Extracted records:

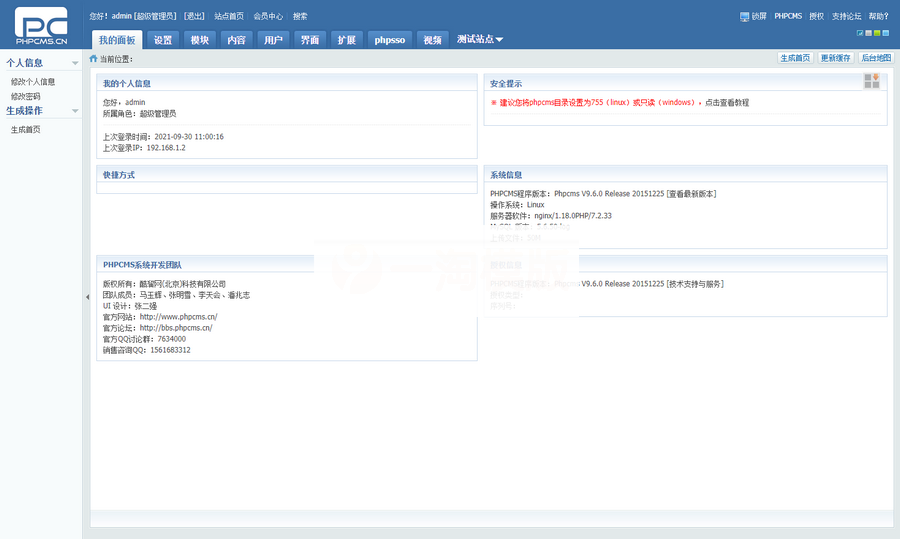
Task: Select the green theme swatch
Action: click(x=877, y=33)
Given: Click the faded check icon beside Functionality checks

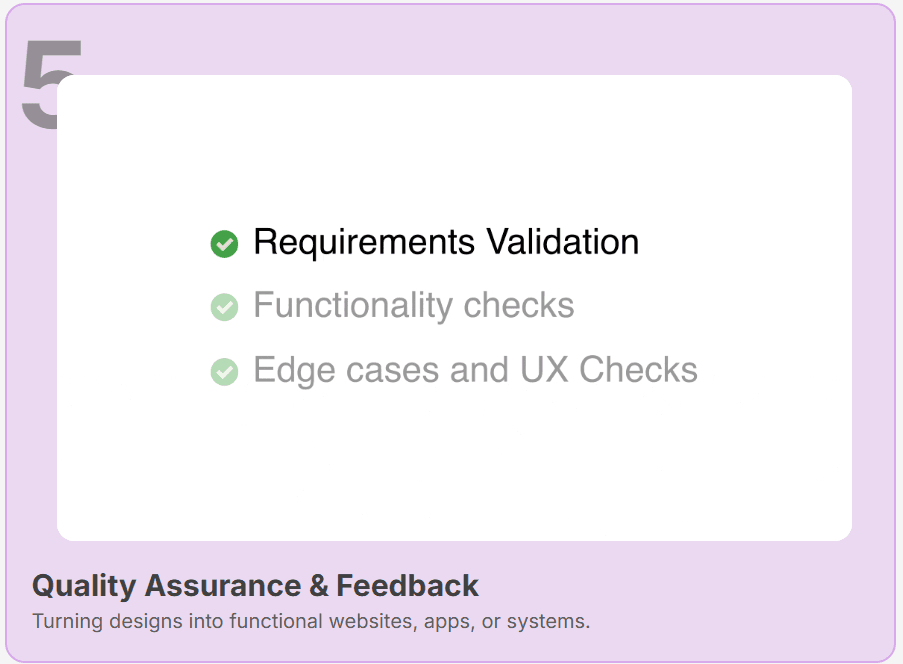Looking at the screenshot, I should click(224, 307).
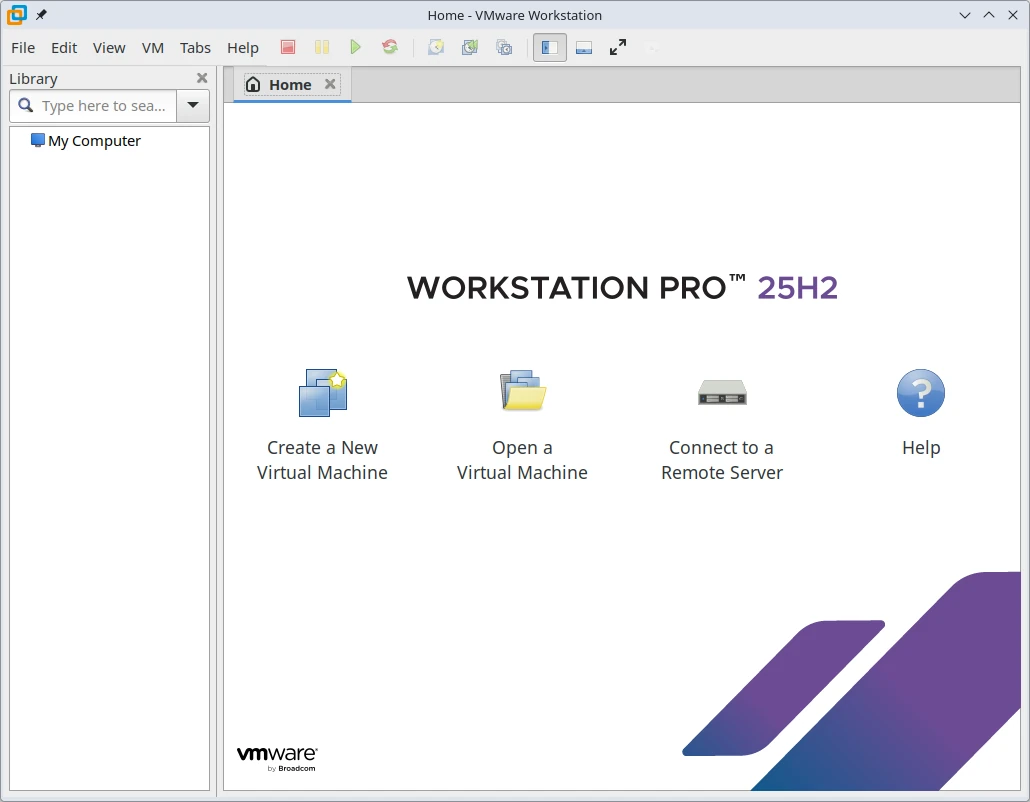Screen dimensions: 1030x802
Task: Open the Snapshot Manager icon
Action: 504,47
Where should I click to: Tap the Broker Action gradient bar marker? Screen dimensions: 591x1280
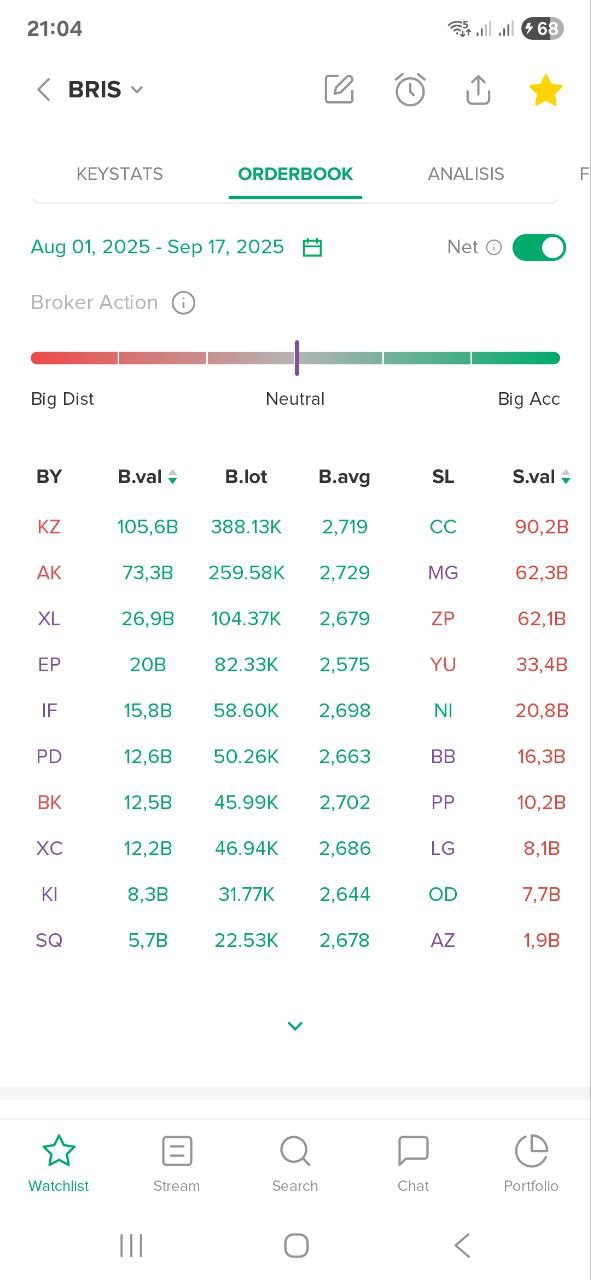pyautogui.click(x=297, y=358)
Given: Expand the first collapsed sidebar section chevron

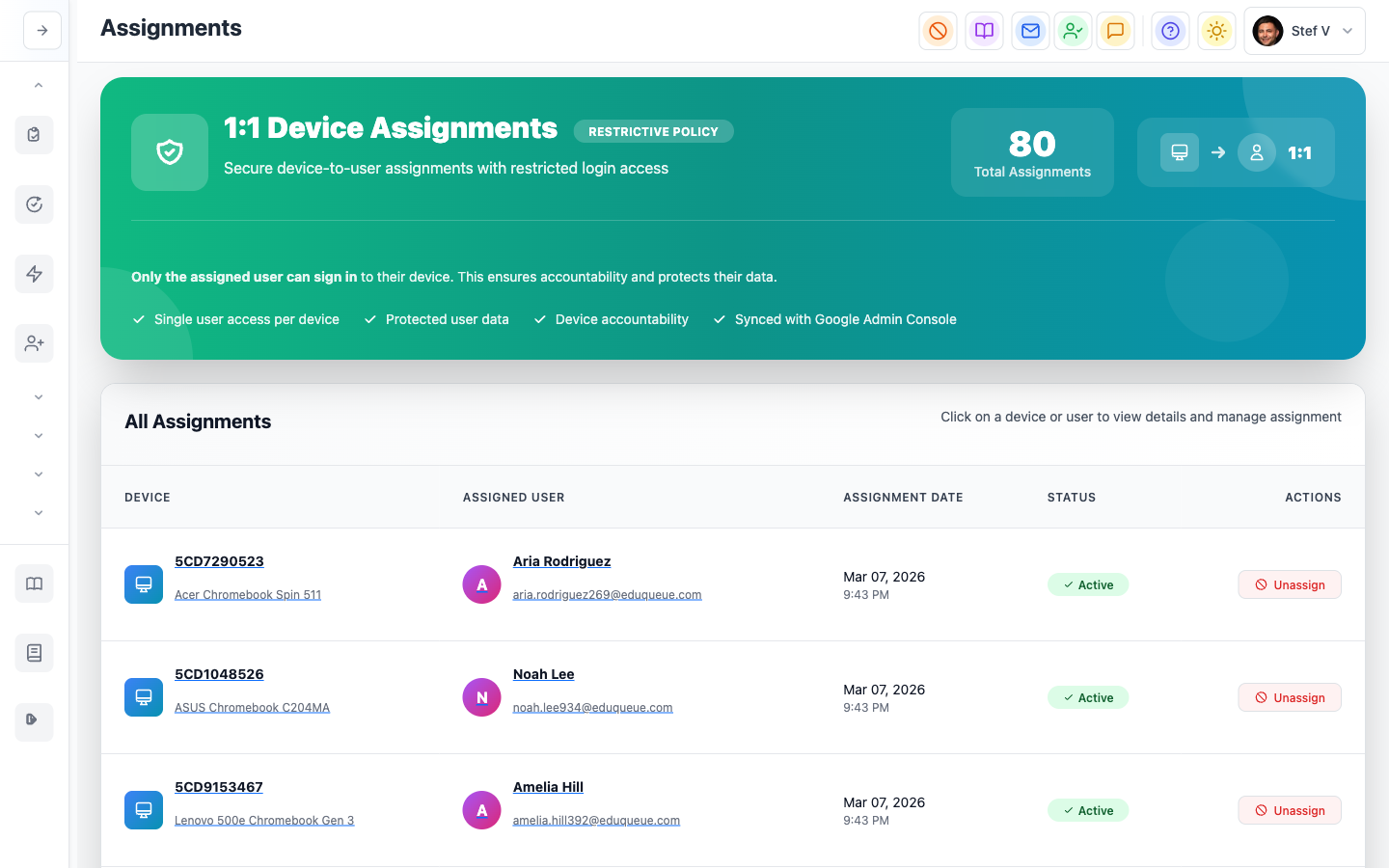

About this exercise: Find the line that contains "Where should I". Reproduce it and every later line of the records exactly, minus the pictures.

Your response:
Where should I click to: Tap the Broker Action gradient bar marker? Screen dimensions: 591x1280
pyautogui.click(x=297, y=358)
Given: Expand the first collapsed sidebar section chevron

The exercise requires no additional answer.